-- Problem to solve --
Work out how many lines of the listing below include the string "agent", and give that number alone.

-- Source data --
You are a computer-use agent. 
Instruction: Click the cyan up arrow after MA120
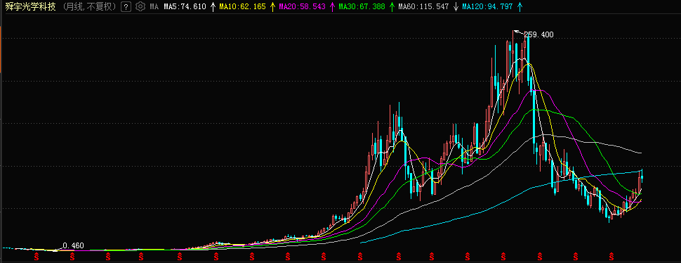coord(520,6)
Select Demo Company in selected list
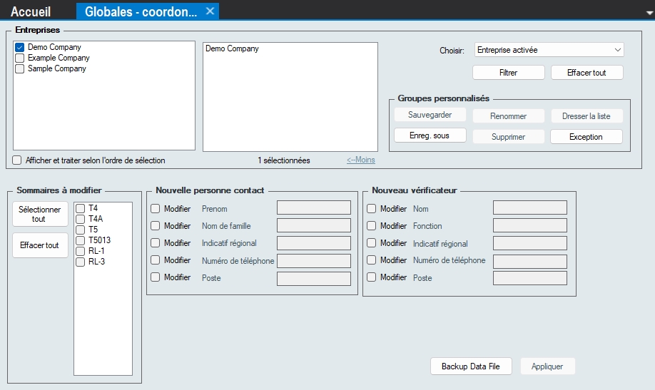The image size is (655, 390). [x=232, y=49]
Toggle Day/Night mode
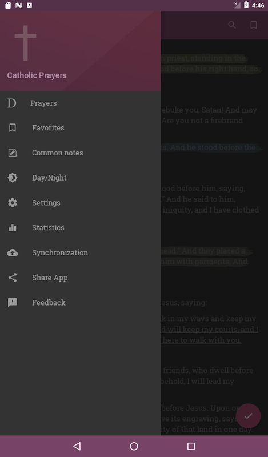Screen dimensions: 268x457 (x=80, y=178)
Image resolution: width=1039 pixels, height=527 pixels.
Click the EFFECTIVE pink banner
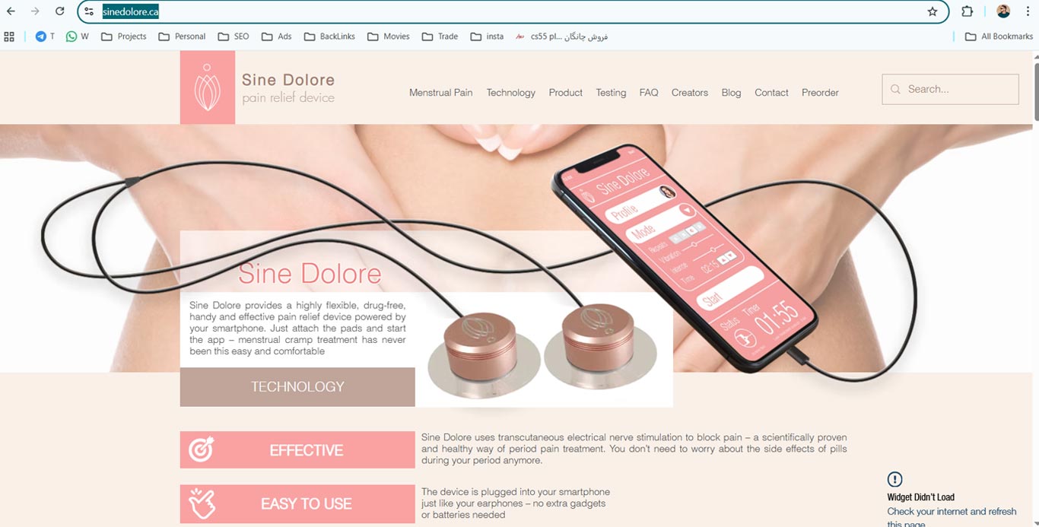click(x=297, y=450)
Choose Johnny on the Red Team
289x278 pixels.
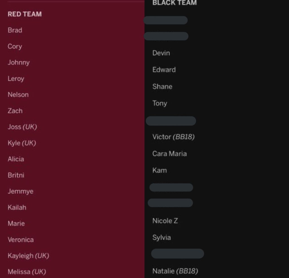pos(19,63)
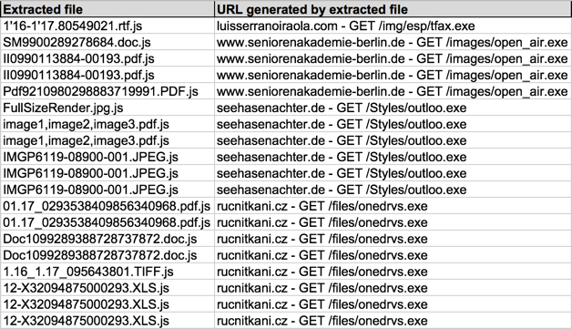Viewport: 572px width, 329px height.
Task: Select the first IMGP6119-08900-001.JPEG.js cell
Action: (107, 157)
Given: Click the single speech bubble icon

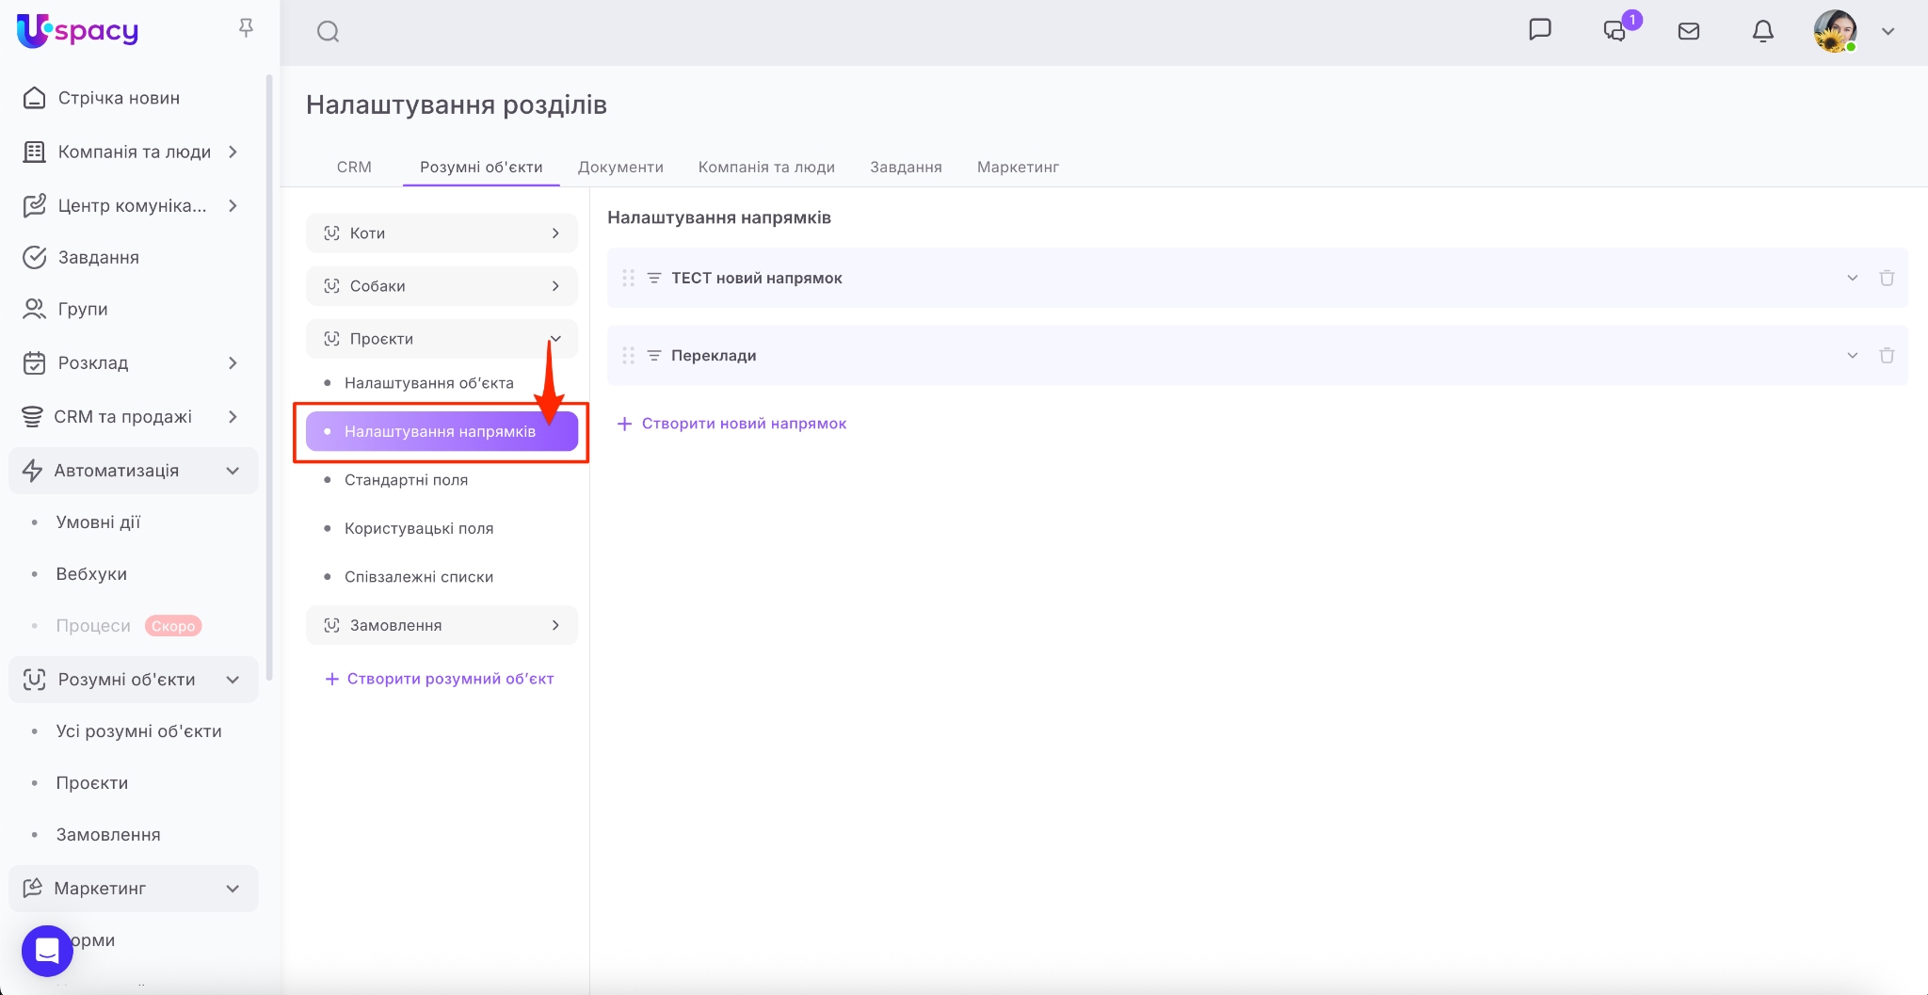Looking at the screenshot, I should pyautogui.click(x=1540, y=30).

---

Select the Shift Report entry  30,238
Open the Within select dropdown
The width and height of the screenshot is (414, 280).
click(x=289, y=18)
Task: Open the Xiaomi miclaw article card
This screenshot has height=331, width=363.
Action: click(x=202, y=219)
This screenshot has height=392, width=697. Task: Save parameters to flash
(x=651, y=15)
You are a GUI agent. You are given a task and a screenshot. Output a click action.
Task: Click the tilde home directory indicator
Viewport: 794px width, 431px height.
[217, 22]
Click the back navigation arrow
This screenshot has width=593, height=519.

-- Solution for this problem --
2